Photoelectrochemical monitoring of ciprofloxacin based on metallic Bi self-doping BiOBr nanocomposites

Abstract Ciprofloxacin (CIP) has been a serious threat to the ecological environment and human health due to extensive application and persistence. Low concentrations of CIP can cause toxic effects on the surface and ground waters. It is critical to fabricate accurate and sensitive detection platform of CIP. Herein, a photoelectrochemical detecting platform of CIP has been constructed using metallic Bi self-doping BiOBr (Bi/BiOBr) composites. The Bi/BiOBr composites can be synthesized by a facile ethylene glycol (EG)-assisted solvothermal method.

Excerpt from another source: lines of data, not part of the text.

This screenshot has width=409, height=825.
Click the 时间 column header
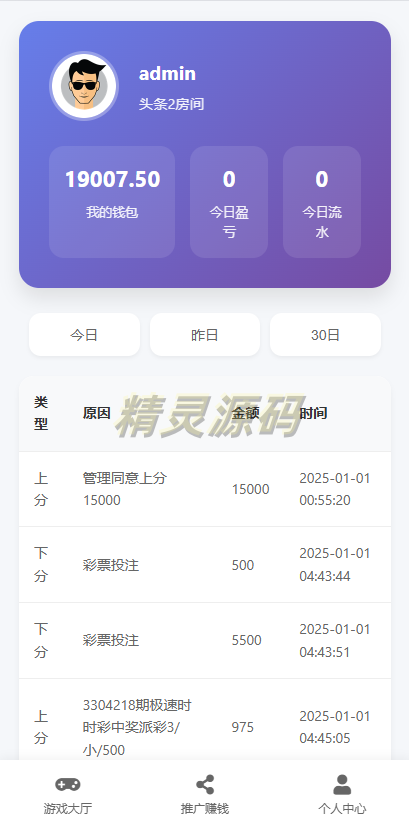313,414
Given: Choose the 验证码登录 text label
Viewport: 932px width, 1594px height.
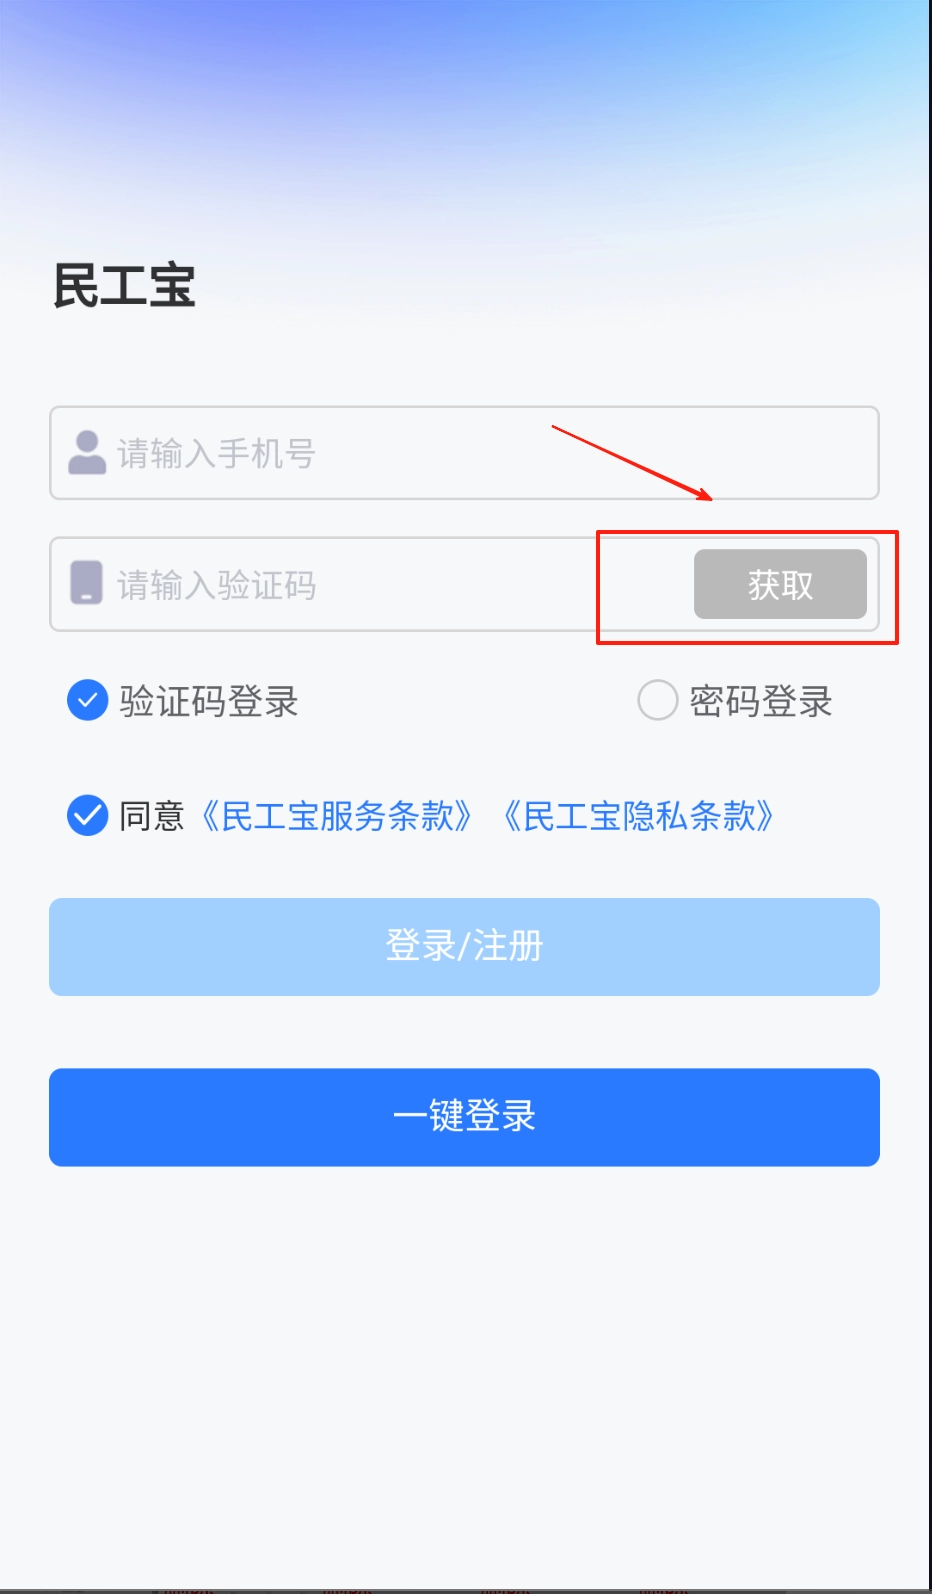Looking at the screenshot, I should click(x=209, y=701).
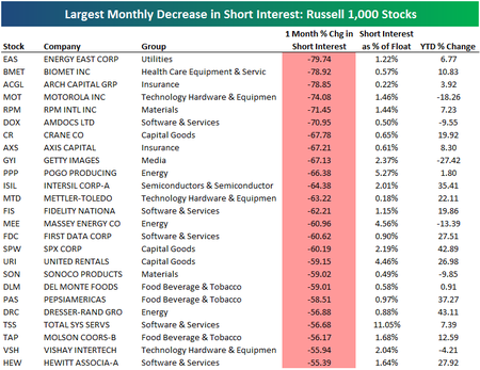
Task: Select the -79.74 short interest value
Action: coord(319,59)

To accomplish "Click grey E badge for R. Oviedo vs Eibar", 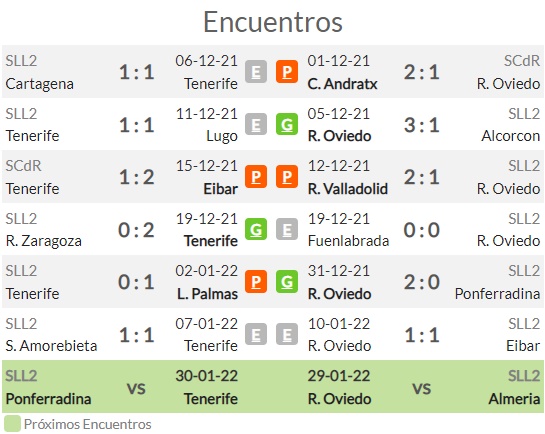I will [287, 334].
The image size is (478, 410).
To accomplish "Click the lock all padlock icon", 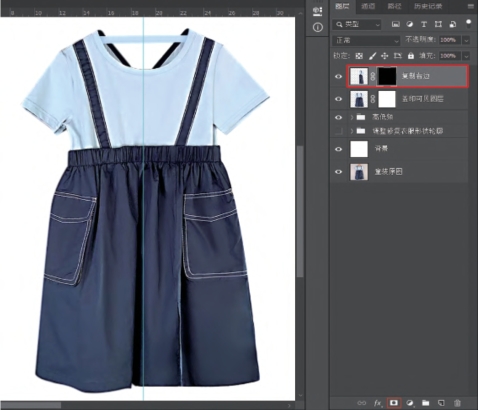I will pyautogui.click(x=411, y=56).
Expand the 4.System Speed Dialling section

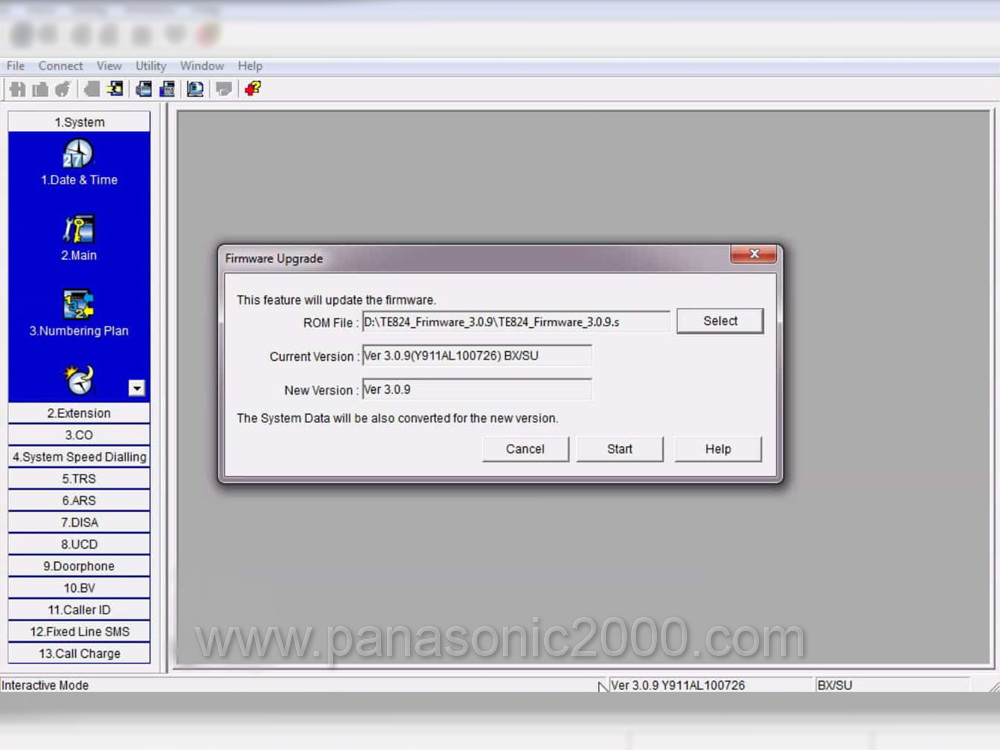click(79, 457)
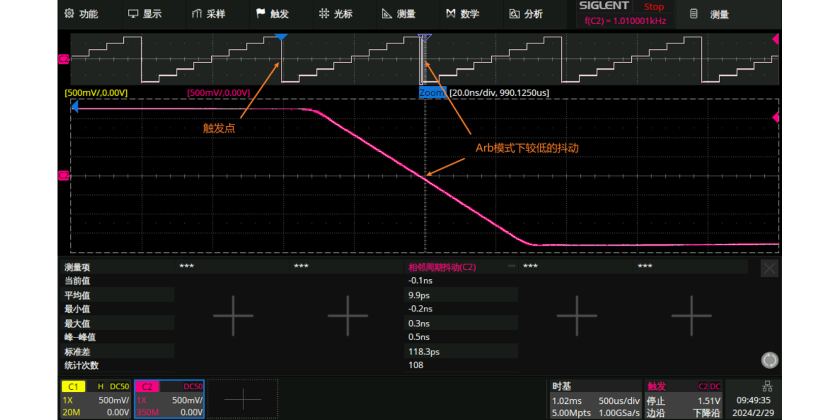Click the pink trigger level marker
The image size is (840, 420).
pyautogui.click(x=776, y=118)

The metallic Bi nanoparticles can evenly distribute on the surface of BiOBr microspheres. In order to the incorporation of metallic Bi nanoparticles, the Bi/BiOBr composites exhibit excellent photoabsorption property and photoelectric conversion efficiency in visible region. Consequently, the result of photoelectrochemical measurements shows that the photocurrent density of Bi/BiOBr composites is superior to pure BiOBr. The increased photoelectrochemical properties of Bi/BiOBr composites are attributed to the efficient separation of electron-hole pairs and rapid electrons transfer. In addition, the photoelectrochemical sensor based on Bi/BiOBr composites has been constructed for sensitively detecting CIP. The photoelectrochemical sensor exhibits a good linear relationship, a low detect limitation and relatively stability for monitoring CIP.